Murphy fit for Hall of Fame
The Baseball Writers of America announced the results of the annual Hall of Fame balloting on Tuesday. Just one new member, albeit a long-overdue and deserving one in Rich "Goose" Gossage, will be making the trip to Cooperstown for enshrinement in July. While Gossage got in on his ninth try, former Atlanta outfielder Dale Murphy is still waiting on his call.
Few players embody the wholesome ideals that many still prefer from their favorite athletes. Humble and soft-spoken, uber-talented in his prime and never caught in the tabloid pages or police blotters. In retirement, he has even taken the initiative to champion the cause of keeping young athletes away from choosing to use/abuse steroids.

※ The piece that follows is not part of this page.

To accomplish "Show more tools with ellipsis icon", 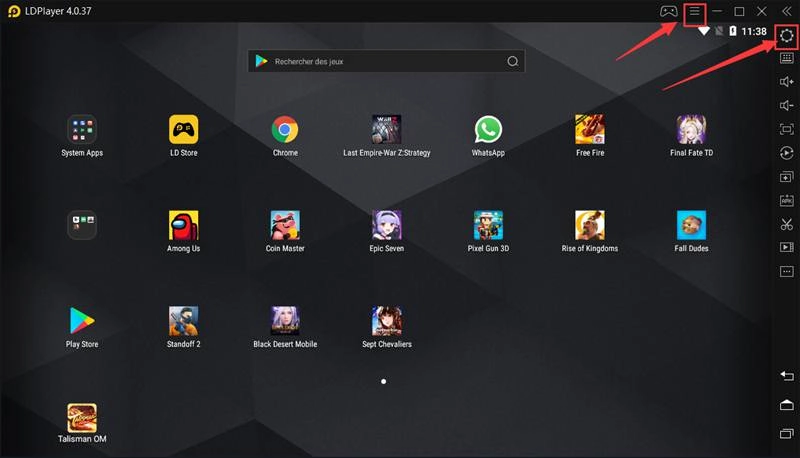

No, it doesn’t get much classier than Murph. He became, perhaps, the most popular player in the game by the mid-80s and already had racked up two MVP awards by the age of 27. The list goes on, five gold glove awards as an outfielder – his third position in the major leagues. Murphy debuted as a catcher in two brief trial during the 1976 and ’77 seasons, switched primarily to first base in 1978 before settling into the outfield in 1980.
There’s a theory here that I am hoping will come to practice sooner than later. That being that through the turbulent "Steroid-Era" controversy, players of past generations – particularly stars of the 80s – will get a new look as being Hall-worthy.
Murphy, Jim Rice, Andre Dawson and Dave Parker join already enshrined sluggers Mike Schmidt and Eddie Murray to represent the most potent bats from 1976 -1990. You can lump a few others names in there, but those six players are at the top of the charts offensively. The best part about the production you see on the back of these player’s cards in that the numbers are all-natural.
Keeping the focus on Murphy, there are some detractors to his career. The quick decline is the one that draws the most critique. Murphy played in an era when 400 homers would generally mean enshrinement (the only notable exception being feast-or-famine slugger Dave Kingman). Had there not been a work stoppage in 1981, Murphy would likely not be sitting on 398 career homers. Of course, it doesn’t work that way but you don’t need a vivid imagination to put Murphy among the most feared sluggers of his day.
His .265 career batting average and nearly 1,800 punch-outs aren’t exactly the bright spots of his HOF resume, but there are people with more K’s and lower averages. I think, for all that is going on now, Murphy should be elevated by the fact that he has been and continues to be a class act. Dale Murphy is good for the game.